[PATCH] D102954: [AMDGPU] Lower kernel LDS into a sorted structure

Mahesha S via Phabricator via llvm-commits llvm-commits at lists.llvm.org
Fri May 21 22:55:30 PDT 2021


hsmhsm added inline comments.


================
Comment at: llvm/lib/Target/AMDGPU/AMDGPULowerModuleLDSPass.cpp:250
     // so remove the variables from these lists before replaceAllUsesWith
     removeFromUsedLists(M, LocalVars);
 
----------------
We end-up erasing and re-constructing "llvm.used" as many times as number of kernels which have undergone LDS lowering within them, plus for a very first module level lowering. Not sure about the side-effect it. Also may not worth, erasing and re-constructing "llvm.used" so many times in my openion. But it is left to you.


================
Comment at: llvm/lib/Target/AMDGPU/Utils/AMDGPULDSUtils.cpp:39
+    return all_of(U->users(), [F](const User *U) {
+      return isUsedOnlyFromFunction(U, F);
+    });
----------------
hsmhsm wrote:
> For me, this logic looks incomplete in general sense. Constants are constants throughout compilation phase, meaning, once a constant is created, it is reused in multiple contexts when required.

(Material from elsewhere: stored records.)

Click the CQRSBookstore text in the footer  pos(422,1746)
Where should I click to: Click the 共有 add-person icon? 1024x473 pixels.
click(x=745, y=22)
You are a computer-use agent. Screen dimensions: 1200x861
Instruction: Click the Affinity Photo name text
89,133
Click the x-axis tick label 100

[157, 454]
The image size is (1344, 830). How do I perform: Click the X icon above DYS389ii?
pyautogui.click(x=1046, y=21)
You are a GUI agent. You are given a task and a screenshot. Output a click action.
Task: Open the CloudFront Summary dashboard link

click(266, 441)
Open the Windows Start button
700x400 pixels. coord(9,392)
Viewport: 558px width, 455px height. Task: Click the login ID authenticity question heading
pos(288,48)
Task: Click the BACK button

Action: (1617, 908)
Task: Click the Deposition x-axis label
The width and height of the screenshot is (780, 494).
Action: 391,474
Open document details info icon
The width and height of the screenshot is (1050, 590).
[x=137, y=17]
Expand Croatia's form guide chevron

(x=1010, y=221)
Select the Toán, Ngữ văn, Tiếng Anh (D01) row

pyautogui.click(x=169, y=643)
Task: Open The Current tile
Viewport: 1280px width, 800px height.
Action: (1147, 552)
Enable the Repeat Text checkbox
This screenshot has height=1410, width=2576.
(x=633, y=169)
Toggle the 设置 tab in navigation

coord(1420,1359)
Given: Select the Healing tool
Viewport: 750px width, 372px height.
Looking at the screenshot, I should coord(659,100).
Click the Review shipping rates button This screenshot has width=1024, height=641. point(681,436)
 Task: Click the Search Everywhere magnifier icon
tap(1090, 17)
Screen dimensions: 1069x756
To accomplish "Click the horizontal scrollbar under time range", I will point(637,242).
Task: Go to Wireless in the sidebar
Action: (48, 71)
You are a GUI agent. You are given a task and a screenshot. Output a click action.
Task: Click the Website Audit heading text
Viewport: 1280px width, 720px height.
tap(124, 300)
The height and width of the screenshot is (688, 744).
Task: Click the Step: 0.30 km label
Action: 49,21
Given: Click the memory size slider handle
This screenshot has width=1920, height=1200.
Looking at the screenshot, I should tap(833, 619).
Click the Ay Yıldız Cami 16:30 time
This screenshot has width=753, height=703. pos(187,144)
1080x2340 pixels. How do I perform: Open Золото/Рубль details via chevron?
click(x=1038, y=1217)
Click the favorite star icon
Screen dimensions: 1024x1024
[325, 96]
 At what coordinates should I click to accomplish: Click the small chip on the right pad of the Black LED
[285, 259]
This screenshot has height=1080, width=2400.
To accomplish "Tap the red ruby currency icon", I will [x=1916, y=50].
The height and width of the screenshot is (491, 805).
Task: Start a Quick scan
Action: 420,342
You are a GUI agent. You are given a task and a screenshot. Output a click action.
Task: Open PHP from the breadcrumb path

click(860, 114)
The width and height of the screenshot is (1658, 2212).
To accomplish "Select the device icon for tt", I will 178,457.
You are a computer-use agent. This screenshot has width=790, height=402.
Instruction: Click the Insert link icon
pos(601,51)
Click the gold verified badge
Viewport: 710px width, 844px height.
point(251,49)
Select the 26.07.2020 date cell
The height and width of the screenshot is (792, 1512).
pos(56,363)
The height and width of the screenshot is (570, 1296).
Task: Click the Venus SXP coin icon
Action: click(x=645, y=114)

So this is possible case.
> 
> void kern_0() {
>   Inst_1(Const_1(Const_3(LDS)));
> }
> 
> void kern_1() {
>   Inst_1(Const_2(Const_3(LDS)));
> }
> 
> Here Inst_1 and Inst_2 are two different instances, even if they are exactly same, but Const_3 is one-and-the same for both kern_0() and kern_1().  Will this case works here?
Further, I verified that below test-case misses lowering because of above incomplete logic, but lowering is required here.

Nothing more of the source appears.